* READING TEXT *
******************************

Try Googling ‘cancer’ and you’ll quickly find millions of web pages and YouTube videos. Yet some common beliefs about cancer are proving to be stubbornly popular even though they have been long discredited scientifically.

Meanwhile, five million Australians are increasing their cancer risk by failing to control their weight, drinking excessively, smoking or exposing themselves to UV radiation thanks to the spread of internet-based misinformation about the disease.

Myth Versus Scientific Fact


The problem is much of the information readily available on the Internet is at best out of date or at worst dangerously misleading. Here are five common cancer myths:

  1. Cancer Is Man-Made

We are far more conscious of cancer these days but cancer but that doesn’t mean “Western” lifestyles cause cancer. Cancer has existed as long as humans have been around. Physicians amongst the ancient Egyptians and Greeks described it and researchers have found signs of cancer in a 3,000-year-old skeleton.

While it’s true cancer rates are increasing, the biggest risk factor for cancer remains age as more people are living longer.

  1. Apricot Kernels Can Cure Cancer

Some claim amygdalin or Laetrile a chemical present in apricot kernels is a cure for cancer. Laetrile is a common alternative cancer treatment, however, there is zero evidence it actually works. 

Decades of scientific studies, dating back to the 1950s, there is no evidence that Laetrile can treat tumours. Clinical trials in animals and humans failed to identify any benefits.

******************************

* WORK TO COMPLETE *
According to the text on cancer myths, what behaviors are five million Australians engaging in that increase their cancer risk? List all of them. The material after this point is not needed.

* DATASET EXCERPT *
******************************

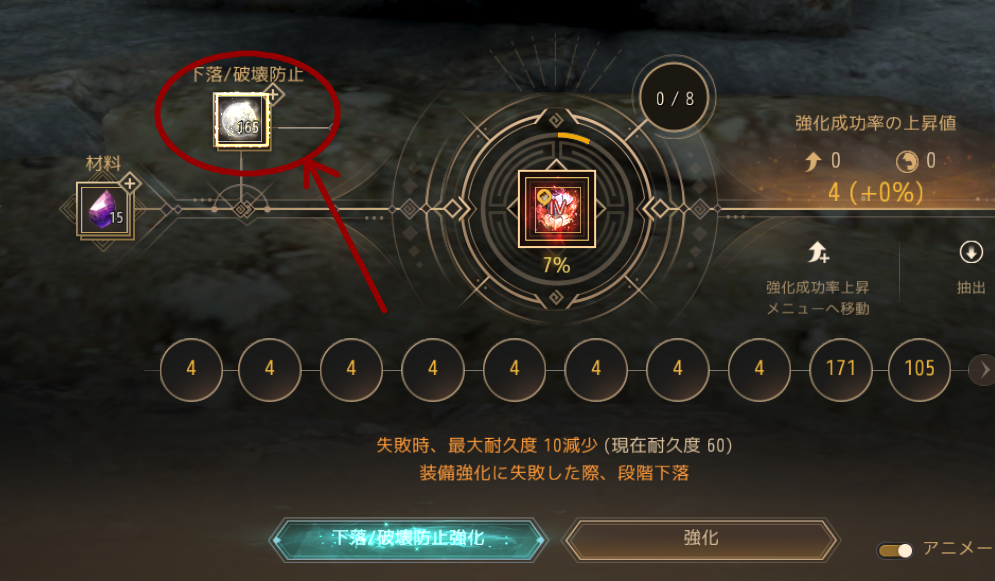Select the 下落/破壊防止 item slot showing 165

******************************

* ANSWER SPACE *
- Failing to control their weight
- Drinking excessively
- Smoking
- Exposing themselves to UV radiation